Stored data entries
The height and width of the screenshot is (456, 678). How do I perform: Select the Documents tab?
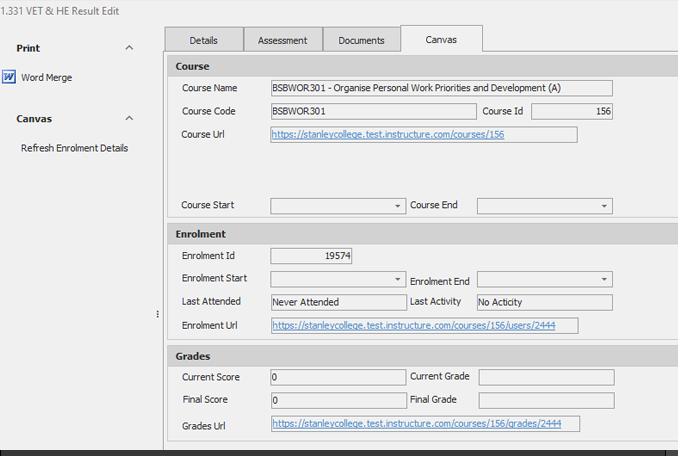(x=361, y=40)
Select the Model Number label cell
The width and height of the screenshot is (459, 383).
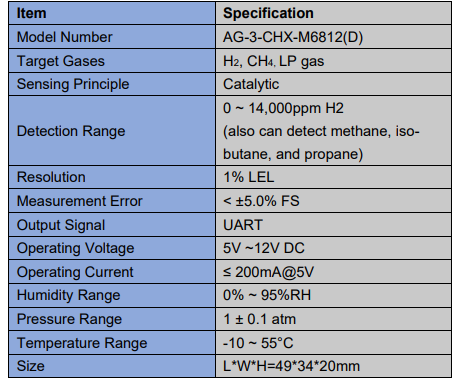click(112, 37)
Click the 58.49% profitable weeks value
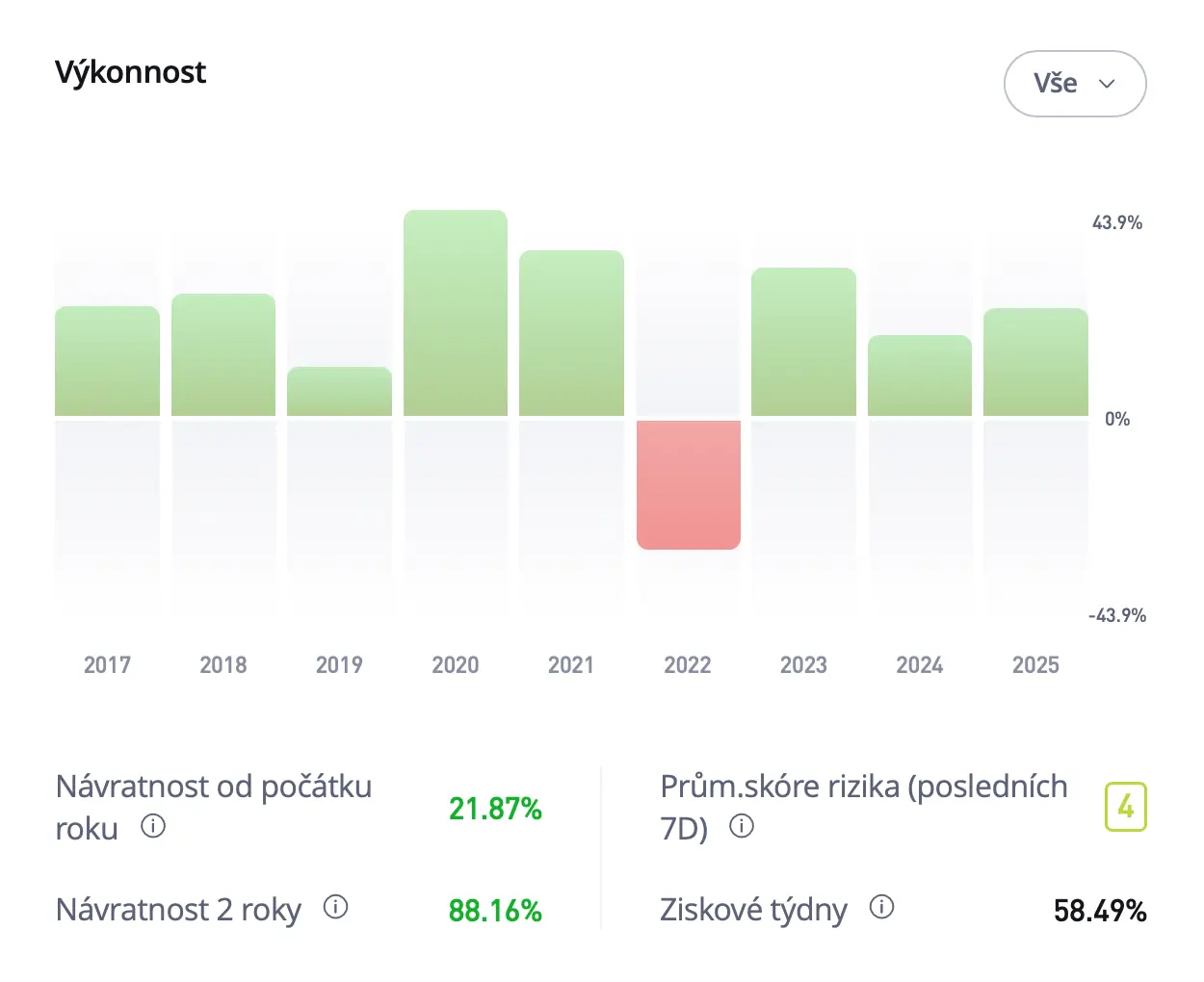1204x982 pixels. (1099, 911)
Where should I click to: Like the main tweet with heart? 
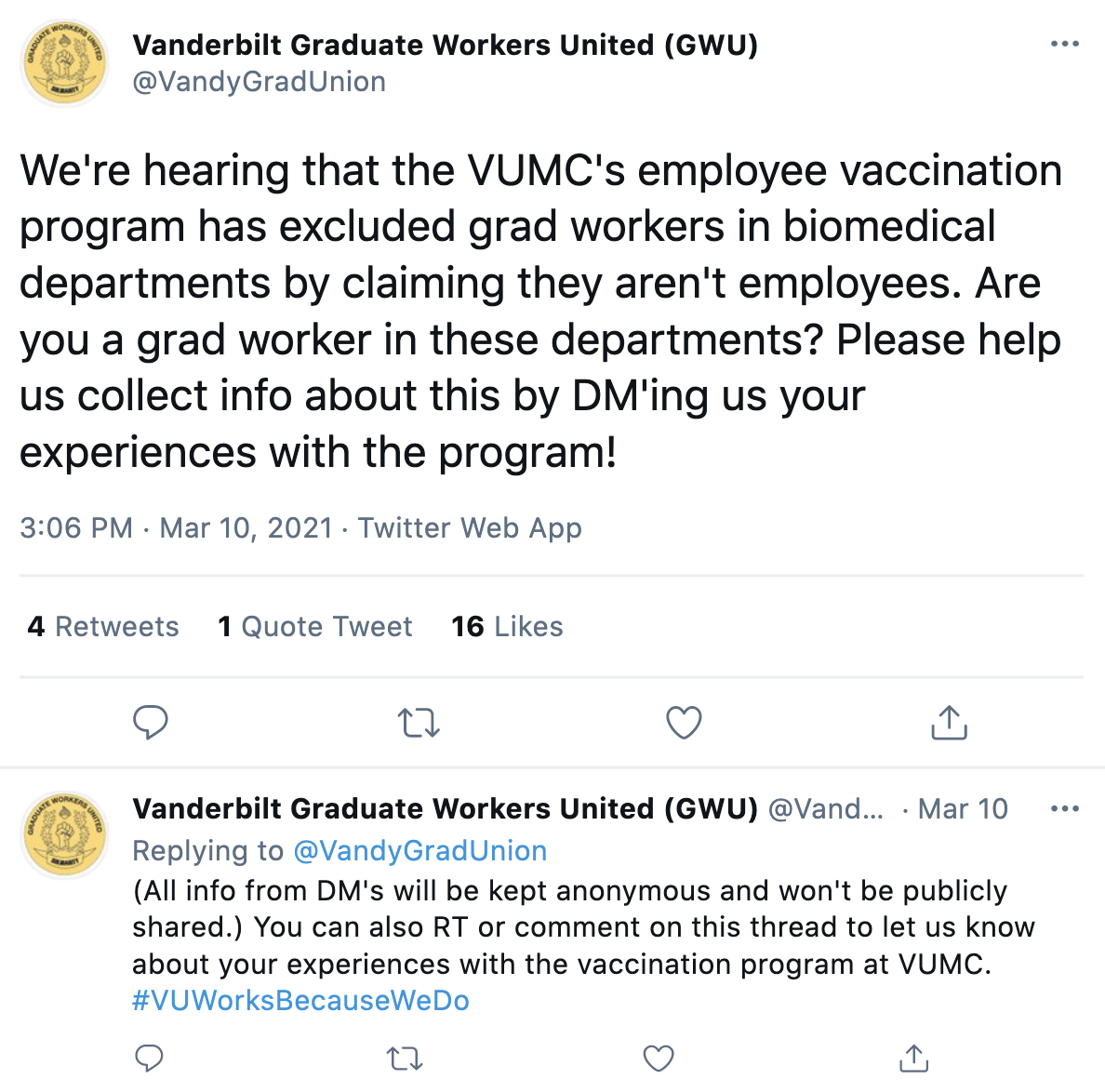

### WHAT YOU ARE ASKED TO DO
Output a verbatim copy of the lines from the line containing "Select the Model Number label cell" through the end of the data, both included, without any images.

### RESPONSE TO THIS TASK
Select the Model Number label cell
The width and height of the screenshot is (459, 383).
click(112, 37)
Click the 58.49% profitable weeks value
1204x982 pixels. (1099, 911)
Where should I click to: Like the main tweet with heart? 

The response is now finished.